▶ TO-DO ITEM: Edit the stretch from the start of the records through the line containing "center [592, 85]." by replacing "GUI agent" with "desktop agent". Leave everything else unchanged.

§

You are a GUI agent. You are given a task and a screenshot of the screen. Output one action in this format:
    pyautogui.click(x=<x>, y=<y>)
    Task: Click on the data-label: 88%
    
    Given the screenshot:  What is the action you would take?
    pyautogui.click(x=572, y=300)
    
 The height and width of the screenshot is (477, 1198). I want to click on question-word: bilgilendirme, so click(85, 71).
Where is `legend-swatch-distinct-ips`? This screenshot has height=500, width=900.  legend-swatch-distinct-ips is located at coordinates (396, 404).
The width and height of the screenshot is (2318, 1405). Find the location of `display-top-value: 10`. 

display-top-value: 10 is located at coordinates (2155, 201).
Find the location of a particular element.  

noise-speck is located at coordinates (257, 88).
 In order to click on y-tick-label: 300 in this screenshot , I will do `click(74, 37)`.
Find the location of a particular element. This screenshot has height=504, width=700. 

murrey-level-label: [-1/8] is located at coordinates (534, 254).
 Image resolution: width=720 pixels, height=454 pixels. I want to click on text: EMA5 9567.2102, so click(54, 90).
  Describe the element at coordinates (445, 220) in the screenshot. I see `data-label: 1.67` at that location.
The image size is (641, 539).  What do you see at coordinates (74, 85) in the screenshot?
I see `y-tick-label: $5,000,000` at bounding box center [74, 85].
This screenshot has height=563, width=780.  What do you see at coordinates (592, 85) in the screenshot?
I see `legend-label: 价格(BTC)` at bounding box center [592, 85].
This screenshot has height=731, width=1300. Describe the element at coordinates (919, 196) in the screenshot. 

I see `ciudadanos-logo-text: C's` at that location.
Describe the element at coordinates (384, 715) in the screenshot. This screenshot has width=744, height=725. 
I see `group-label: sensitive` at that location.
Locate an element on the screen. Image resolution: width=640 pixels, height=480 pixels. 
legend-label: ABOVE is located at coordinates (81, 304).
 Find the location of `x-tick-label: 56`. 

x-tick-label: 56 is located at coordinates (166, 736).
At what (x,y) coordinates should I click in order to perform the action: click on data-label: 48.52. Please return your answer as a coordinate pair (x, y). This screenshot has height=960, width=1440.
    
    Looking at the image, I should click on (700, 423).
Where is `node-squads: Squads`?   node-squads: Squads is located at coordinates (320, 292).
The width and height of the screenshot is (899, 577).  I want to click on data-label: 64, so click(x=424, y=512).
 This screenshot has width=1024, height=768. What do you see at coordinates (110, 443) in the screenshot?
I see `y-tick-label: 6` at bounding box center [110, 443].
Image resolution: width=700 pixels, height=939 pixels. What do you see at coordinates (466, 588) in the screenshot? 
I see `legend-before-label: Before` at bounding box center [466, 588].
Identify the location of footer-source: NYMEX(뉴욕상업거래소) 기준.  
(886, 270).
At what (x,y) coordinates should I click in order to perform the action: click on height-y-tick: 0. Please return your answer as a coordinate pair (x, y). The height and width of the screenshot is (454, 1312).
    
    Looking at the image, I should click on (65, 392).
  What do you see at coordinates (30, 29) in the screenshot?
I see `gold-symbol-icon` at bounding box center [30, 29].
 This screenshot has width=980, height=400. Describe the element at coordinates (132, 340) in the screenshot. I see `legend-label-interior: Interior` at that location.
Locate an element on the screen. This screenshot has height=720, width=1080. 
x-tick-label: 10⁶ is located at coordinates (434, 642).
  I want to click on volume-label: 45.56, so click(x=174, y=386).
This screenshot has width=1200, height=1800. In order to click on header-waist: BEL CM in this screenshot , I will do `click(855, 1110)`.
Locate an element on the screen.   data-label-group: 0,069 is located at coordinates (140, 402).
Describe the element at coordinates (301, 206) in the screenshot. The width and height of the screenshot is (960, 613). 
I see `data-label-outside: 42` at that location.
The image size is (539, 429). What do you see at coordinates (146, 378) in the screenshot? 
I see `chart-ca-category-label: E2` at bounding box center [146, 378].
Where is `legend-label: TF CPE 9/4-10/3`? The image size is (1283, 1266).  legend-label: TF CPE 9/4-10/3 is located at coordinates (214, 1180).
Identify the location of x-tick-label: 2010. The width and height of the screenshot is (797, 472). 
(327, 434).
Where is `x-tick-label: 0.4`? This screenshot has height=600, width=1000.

§

▶ SOLUTION FOR THIS PROBLEM:
You are a desktop agent. You are given a task and a screenshot of the screen. Output one action in this format:
    pyautogui.click(x=<x>, y=<y>)
    Task: Click on the data-label: 88%
    
    Given the screenshot:  What is the action you would take?
    pyautogui.click(x=572, y=300)
    
 The height and width of the screenshot is (477, 1198). I want to click on question-word: bilgilendirme, so click(85, 71).
Where is `legend-swatch-distinct-ips`? This screenshot has height=500, width=900.  legend-swatch-distinct-ips is located at coordinates (396, 404).
The width and height of the screenshot is (2318, 1405). Find the location of `display-top-value: 10`. 

display-top-value: 10 is located at coordinates (2155, 201).
Find the location of a particular element.  

noise-speck is located at coordinates (257, 88).
 In order to click on y-tick-label: 300 in this screenshot , I will do `click(74, 37)`.
Find the location of a particular element. This screenshot has height=504, width=700. 

murrey-level-label: [-1/8] is located at coordinates (534, 254).
 Image resolution: width=720 pixels, height=454 pixels. I want to click on text: EMA5 9567.2102, so click(54, 90).
  Describe the element at coordinates (445, 220) in the screenshot. I see `data-label: 1.67` at that location.
The image size is (641, 539).  What do you see at coordinates (74, 85) in the screenshot?
I see `y-tick-label: $5,000,000` at bounding box center [74, 85].
This screenshot has height=563, width=780.  What do you see at coordinates (592, 85) in the screenshot?
I see `legend-label: 价格(BTC)` at bounding box center [592, 85].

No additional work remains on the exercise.